Given entries:
*** Block opens ***

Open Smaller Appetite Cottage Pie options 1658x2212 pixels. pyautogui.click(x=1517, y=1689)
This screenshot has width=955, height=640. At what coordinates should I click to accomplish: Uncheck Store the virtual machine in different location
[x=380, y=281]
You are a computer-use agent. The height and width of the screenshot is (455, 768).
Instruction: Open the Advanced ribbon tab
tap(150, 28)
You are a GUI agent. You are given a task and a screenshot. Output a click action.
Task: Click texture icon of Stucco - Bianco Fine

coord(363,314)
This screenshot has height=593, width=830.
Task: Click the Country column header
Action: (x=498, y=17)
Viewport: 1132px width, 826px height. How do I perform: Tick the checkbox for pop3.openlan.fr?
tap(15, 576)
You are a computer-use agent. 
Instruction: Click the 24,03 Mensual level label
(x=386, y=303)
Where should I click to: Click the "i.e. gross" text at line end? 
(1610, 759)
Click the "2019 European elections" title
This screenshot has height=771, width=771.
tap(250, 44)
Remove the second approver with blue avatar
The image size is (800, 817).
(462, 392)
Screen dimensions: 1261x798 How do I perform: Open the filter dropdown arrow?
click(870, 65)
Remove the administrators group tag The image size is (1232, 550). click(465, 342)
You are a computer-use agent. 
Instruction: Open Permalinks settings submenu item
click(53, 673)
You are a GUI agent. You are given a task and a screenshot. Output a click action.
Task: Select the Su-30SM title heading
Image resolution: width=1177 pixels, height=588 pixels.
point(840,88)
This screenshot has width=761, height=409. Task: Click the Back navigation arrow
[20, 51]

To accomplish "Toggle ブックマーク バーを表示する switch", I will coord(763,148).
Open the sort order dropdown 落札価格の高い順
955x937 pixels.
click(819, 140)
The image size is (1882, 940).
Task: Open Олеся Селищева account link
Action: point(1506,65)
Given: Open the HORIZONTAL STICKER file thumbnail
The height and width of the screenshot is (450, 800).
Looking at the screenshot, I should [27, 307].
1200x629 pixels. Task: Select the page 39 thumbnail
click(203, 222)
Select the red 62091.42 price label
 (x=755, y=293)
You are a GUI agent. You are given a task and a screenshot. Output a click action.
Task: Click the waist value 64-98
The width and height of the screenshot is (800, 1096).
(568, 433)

*** Block closes ***

Exercise brief: Set down the data exactly.

Response to this task:
Open Smaller Appetite Cottage Pie options 1658x2212 pixels. pyautogui.click(x=1517, y=1689)
This screenshot has width=955, height=640. At what coordinates should I click to accomplish: Uncheck Store the virtual machine in different location
[x=380, y=281]
You are a computer-use agent. The height and width of the screenshot is (455, 768).
Instruction: Open the Advanced ribbon tab
tap(150, 28)
You are a GUI agent. You are given a task and a screenshot. Output a click action.
Task: Click texture icon of Stucco - Bianco Fine

coord(363,314)
This screenshot has height=593, width=830.
Task: Click the Country column header
Action: (x=498, y=17)
Viewport: 1132px width, 826px height. How do I perform: Tick the checkbox for pop3.openlan.fr?
tap(15, 576)
You are a computer-use agent. 
Instruction: Click the 24,03 Mensual level label
(x=386, y=303)
Where should I click to: Click the "i.e. gross" text at line end? 
(1610, 759)
Click the "2019 European elections" title
This screenshot has height=771, width=771.
tap(250, 44)
Remove the second approver with blue avatar
The image size is (800, 817).
(462, 392)
Screen dimensions: 1261x798 How do I perform: Open the filter dropdown arrow?
click(870, 65)
Remove the administrators group tag The image size is (1232, 550). click(465, 342)
You are a computer-use agent. 
Instruction: Open Permalinks settings submenu item
click(53, 673)
You are a GUI agent. You are given a task and a screenshot. Output a click action.
Task: Select the Su-30SM title heading
Image resolution: width=1177 pixels, height=588 pixels.
point(840,88)
This screenshot has width=761, height=409. Task: Click the Back navigation arrow
[20, 51]

To accomplish "Toggle ブックマーク バーを表示する switch", I will coord(763,148).
Open the sort order dropdown 落札価格の高い順
955x937 pixels.
click(819, 140)
The image size is (1882, 940).
Task: Open Олеся Селищева account link
Action: point(1506,65)
Given: Open the HORIZONTAL STICKER file thumbnail
The height and width of the screenshot is (450, 800).
Looking at the screenshot, I should [27, 307].
1200x629 pixels. Task: Select the page 39 thumbnail
click(203, 222)
Select the red 62091.42 price label
 (x=755, y=293)
You are a GUI agent. You are given a task and a screenshot. Output a click action.
Task: Click the waist value 64-98
The width and height of the screenshot is (800, 1096).
(568, 433)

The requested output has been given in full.